The mean age was 56.88 years, with 415 (78.5%) being HCV genotype 1, followed by genotype 3 (20.1%). Moreover, 306 (57.5%) subjects had cirrhosis, and a third of them had decompensated cirrhosis. Sofosbuvir (SOF) plus daclatasvir ± ribavirin was the most frequently used treatment (66.9%), followed by SOF plus simeprevir (21.2%). The overall ITT SVR was 92.6% (493/532), while the m-ITT SVR was 96.8% (493/509). Variables associated with treatment failure via ITT evaluation were hepatic encephalopathy (OR: 4.320; 95%CI: 1.920-9.721, P = 0.0004), presence of esophageal varices (OR: 2.381; 95%CI: 1.137-4.988, P = 0.0215), previous portal hypertensive bleeding (OR: 2.756; 95%CI: 1.173-6.471, P = 0.02), higher model for end-stage liver disease scores (OR: 1.143, 95%CI: 1.060–1.233, P = 0.0005), lower serum albumin levels (OR: 0.528, 95%CI: 0.322-0.867, P = 0.0115), higher serum creatinine (OR: 1.117, 95%CI: 1.056-1.312, P = 0.0033), and international normalized ratio (INR) levels (OR: 5.542, 95%CI: 2.023-15.182, P = 0.0009).
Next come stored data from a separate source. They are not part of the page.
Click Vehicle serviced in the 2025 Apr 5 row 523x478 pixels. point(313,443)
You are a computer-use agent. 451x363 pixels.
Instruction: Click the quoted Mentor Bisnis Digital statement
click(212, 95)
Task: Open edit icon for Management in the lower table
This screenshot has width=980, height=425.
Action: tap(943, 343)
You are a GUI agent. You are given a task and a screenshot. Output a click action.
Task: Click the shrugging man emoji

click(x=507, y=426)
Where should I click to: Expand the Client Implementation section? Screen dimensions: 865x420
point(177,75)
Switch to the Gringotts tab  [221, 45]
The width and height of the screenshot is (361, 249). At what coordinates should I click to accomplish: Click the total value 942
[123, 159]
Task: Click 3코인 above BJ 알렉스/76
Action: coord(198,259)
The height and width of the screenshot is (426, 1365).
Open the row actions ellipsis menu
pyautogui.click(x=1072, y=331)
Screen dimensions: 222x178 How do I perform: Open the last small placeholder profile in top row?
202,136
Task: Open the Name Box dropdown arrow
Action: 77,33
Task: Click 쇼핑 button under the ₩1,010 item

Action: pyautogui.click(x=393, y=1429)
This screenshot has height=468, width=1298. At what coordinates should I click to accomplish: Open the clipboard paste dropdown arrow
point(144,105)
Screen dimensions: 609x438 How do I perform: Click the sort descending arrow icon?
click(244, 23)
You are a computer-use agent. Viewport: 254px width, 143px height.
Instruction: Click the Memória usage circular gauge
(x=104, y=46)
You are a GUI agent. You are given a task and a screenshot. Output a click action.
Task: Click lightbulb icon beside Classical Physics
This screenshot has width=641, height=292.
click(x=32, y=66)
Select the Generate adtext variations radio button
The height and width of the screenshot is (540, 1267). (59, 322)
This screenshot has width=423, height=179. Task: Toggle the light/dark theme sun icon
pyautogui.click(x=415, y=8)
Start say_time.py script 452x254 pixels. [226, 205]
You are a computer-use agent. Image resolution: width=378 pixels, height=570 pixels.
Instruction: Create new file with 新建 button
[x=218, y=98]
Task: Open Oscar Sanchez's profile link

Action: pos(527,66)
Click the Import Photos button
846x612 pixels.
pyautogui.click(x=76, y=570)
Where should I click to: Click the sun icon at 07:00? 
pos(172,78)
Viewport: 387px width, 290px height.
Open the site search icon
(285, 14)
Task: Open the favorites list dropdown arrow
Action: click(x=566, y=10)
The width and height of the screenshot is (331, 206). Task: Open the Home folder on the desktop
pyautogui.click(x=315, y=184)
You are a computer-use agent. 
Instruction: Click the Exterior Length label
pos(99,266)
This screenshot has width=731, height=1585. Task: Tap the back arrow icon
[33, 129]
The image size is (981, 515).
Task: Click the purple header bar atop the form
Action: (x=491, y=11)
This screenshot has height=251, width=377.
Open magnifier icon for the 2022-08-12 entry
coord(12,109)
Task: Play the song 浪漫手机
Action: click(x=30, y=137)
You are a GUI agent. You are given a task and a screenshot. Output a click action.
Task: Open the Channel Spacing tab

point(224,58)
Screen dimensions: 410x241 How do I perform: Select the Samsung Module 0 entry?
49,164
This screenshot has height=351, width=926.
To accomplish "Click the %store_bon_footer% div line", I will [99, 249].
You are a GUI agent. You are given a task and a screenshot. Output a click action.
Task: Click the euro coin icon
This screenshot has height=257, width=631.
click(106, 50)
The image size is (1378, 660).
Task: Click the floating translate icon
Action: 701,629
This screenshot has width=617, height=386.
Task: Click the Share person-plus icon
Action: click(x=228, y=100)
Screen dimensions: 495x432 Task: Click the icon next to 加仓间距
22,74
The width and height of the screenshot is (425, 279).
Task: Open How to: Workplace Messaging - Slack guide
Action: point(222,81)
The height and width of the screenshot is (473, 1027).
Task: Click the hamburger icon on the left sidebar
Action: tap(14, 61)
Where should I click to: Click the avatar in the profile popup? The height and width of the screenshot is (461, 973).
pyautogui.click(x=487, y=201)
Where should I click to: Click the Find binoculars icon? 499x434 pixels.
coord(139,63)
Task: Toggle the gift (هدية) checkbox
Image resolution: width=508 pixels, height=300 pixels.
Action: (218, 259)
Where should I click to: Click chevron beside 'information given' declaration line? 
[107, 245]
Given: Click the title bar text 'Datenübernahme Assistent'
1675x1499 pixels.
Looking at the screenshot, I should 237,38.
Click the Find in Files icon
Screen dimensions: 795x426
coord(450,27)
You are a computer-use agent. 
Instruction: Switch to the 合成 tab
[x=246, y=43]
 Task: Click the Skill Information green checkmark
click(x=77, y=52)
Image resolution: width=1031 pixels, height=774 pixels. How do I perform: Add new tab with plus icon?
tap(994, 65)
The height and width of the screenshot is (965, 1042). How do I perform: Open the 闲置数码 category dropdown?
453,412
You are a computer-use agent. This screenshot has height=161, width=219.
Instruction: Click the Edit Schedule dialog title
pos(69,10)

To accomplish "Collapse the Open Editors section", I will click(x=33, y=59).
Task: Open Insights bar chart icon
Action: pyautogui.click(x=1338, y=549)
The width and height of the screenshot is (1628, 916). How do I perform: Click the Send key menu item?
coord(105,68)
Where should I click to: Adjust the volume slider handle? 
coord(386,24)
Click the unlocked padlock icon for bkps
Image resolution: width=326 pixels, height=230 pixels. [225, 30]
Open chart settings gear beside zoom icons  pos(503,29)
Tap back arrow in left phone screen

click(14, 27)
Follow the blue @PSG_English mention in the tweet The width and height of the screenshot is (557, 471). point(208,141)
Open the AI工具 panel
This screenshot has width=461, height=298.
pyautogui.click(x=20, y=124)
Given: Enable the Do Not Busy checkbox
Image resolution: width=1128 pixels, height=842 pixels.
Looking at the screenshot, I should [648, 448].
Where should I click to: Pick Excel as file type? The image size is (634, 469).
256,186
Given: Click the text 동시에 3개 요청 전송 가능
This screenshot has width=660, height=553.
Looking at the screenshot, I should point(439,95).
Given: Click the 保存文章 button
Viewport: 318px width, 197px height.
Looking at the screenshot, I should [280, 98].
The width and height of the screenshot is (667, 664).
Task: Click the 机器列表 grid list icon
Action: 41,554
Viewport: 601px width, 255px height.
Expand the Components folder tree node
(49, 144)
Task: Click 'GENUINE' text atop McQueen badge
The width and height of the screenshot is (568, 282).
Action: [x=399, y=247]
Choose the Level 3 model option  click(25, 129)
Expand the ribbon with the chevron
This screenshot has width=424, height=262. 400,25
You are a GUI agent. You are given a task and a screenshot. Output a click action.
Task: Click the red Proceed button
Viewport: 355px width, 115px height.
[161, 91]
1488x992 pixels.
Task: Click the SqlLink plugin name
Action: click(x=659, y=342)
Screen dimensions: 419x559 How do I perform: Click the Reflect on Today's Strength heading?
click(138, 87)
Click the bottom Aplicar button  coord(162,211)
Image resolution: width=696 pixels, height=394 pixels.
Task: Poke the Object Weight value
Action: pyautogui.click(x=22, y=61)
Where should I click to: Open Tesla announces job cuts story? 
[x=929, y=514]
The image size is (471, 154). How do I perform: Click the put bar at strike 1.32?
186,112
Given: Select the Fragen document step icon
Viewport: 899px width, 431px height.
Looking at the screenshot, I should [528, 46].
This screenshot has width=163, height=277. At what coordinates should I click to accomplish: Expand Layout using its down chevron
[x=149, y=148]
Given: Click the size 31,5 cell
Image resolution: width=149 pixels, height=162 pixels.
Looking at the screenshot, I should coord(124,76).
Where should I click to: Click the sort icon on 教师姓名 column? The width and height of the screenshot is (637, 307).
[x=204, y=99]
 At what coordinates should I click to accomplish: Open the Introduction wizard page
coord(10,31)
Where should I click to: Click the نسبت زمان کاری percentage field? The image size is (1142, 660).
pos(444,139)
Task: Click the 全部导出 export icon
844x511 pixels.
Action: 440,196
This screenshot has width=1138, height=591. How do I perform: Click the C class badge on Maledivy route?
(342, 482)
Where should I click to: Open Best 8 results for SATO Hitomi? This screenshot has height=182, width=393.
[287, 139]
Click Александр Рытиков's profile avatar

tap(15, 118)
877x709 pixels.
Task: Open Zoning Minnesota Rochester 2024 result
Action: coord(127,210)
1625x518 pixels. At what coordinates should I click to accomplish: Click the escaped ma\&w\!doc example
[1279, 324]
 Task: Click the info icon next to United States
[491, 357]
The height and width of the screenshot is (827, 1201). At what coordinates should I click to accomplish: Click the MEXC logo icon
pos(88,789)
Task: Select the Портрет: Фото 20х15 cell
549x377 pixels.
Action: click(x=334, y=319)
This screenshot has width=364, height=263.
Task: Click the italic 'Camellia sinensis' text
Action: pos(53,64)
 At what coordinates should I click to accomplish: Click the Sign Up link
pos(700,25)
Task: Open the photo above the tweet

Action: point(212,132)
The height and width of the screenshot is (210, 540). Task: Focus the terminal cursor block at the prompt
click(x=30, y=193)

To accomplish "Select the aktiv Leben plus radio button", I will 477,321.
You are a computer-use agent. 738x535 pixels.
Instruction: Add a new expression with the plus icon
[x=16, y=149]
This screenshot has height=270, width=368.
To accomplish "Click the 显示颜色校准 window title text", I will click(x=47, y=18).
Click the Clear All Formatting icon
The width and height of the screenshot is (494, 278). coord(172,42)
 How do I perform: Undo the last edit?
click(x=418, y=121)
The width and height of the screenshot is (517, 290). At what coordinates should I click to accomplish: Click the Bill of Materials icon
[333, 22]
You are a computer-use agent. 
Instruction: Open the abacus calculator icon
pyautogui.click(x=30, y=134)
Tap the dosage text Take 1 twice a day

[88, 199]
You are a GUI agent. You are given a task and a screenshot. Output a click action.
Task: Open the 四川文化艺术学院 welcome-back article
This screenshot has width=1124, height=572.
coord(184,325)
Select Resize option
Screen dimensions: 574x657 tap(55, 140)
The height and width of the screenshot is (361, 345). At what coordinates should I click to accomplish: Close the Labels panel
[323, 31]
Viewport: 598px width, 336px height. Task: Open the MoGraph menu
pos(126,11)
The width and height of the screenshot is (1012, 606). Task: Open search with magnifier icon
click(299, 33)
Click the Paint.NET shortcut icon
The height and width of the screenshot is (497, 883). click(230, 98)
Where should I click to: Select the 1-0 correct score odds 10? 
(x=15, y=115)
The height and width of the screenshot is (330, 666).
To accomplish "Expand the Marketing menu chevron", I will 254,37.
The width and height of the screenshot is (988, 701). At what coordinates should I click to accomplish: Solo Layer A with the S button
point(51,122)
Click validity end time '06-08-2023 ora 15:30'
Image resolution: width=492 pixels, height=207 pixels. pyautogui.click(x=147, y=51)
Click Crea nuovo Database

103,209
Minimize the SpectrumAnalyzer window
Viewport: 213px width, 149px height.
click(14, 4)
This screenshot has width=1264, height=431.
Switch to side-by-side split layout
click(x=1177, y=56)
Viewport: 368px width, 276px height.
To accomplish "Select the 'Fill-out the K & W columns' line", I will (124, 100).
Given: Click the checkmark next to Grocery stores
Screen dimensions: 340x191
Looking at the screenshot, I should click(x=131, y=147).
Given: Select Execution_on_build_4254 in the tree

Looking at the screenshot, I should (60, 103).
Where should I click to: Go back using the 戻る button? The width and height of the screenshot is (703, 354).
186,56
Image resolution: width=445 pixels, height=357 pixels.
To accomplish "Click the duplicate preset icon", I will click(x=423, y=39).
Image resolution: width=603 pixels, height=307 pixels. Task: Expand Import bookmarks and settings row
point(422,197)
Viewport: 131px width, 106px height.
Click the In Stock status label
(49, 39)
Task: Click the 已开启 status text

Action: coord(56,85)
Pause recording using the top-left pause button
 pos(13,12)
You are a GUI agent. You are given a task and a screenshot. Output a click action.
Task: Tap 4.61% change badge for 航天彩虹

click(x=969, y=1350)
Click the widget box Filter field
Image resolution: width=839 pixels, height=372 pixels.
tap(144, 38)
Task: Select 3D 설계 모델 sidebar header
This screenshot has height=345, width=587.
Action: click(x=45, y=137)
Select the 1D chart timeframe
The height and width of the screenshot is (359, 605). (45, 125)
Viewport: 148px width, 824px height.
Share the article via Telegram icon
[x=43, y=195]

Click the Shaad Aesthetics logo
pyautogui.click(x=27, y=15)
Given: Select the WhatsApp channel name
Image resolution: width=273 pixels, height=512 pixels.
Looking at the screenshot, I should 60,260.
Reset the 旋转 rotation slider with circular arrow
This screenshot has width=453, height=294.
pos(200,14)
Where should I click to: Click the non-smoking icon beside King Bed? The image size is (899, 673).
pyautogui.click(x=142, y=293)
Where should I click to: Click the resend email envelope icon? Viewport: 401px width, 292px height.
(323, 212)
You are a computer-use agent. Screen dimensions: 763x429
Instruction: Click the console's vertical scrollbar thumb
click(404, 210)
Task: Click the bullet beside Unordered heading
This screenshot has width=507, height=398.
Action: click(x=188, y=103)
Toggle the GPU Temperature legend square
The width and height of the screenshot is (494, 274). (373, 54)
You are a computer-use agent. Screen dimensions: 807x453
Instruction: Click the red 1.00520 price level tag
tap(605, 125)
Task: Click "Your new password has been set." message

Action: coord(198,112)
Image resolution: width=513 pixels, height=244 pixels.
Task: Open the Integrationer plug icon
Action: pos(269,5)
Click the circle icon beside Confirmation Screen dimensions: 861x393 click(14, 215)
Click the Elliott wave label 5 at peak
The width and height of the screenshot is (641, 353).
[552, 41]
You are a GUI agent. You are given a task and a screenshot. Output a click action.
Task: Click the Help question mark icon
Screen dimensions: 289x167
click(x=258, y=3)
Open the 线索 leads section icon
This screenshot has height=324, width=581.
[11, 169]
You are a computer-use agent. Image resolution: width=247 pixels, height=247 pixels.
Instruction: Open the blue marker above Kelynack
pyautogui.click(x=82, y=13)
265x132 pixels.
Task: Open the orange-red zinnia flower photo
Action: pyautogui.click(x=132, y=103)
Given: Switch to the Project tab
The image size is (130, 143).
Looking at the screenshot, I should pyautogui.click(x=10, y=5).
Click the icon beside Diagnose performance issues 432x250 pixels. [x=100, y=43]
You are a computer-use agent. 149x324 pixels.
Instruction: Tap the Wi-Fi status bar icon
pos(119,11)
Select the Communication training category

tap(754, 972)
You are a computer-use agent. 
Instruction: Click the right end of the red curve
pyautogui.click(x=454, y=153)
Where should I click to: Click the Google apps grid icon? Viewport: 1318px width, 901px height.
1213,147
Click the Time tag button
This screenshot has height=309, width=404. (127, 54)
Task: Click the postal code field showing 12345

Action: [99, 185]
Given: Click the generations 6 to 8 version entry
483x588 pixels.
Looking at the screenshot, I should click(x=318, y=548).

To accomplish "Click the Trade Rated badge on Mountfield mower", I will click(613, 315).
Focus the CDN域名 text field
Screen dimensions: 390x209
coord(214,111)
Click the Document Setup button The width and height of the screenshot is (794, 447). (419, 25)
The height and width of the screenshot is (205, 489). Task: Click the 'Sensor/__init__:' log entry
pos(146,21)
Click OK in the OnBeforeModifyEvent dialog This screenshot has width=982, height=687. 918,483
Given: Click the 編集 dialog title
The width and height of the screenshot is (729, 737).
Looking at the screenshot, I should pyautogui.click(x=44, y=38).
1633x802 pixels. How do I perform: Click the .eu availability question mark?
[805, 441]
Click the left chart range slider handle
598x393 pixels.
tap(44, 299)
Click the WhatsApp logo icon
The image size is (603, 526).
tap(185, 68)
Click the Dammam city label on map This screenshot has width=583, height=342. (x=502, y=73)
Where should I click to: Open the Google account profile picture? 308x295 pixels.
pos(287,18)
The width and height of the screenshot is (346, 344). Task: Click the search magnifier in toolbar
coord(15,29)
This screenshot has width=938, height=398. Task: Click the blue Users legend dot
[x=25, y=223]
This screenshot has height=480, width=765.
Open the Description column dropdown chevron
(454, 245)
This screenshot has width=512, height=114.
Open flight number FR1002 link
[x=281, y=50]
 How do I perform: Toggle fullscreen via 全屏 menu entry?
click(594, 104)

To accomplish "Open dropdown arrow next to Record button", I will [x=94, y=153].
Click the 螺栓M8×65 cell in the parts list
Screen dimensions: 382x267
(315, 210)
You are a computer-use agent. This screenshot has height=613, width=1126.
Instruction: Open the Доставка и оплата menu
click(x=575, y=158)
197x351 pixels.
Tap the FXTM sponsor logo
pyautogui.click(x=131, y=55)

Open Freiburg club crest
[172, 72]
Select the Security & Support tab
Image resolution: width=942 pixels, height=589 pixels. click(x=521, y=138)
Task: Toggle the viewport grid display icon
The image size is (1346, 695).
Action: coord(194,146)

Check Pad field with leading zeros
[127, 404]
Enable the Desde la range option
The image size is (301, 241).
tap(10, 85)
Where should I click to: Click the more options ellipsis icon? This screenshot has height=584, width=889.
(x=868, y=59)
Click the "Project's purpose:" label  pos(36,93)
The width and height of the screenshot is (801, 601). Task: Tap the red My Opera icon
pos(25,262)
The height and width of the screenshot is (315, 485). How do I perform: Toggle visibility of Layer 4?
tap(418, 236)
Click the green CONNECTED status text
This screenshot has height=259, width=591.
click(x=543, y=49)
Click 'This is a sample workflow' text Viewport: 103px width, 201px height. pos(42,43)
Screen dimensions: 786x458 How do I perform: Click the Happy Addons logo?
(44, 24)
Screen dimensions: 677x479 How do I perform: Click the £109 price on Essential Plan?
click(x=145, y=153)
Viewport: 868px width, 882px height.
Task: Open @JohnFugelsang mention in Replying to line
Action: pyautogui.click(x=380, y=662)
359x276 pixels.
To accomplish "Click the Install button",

AEs were reported in 41.1% (211/514) of patients, and SAEs in 3.7%. The female gender, higher body mass index, esophageal varices, higher INR values, and longer treatment duration were independently associated with AE occurrence.

CONCLUSION

Treatment with oral DAAs attains a high SVR rate, with fewer SAEs in a real-life cohort of subjects with CHC, from two tertiary university centers in Brazil.

Keywords: Chronic hepatitis C; Antiviral agents; Hepatitis C virus; Sustained virologic response; Liver cirrhosis; Safety

Core Tip: Hepatitis C virus treatment has recently undergone major changes. In this multicenter retrospective cohort study of 532 patients with chronic hepatitis C treated with oral direct-acting antiviral regimens, the overall intention-to-treat (ITT) sustained virologic response (SVR) was 92.6% (493/532), and the modified-ITT SVR was 96.8% (493/509). Advanced liver disease was related to treatment failure. Adverse events (AEs) were reported in 41.1% (211/514) of patients, and serious AEs in 3.7%. The female gender, higher body mass index, presence of esophageal varices, higher international normalized ratio values, and longer treatment were independently linked to AE occurrence.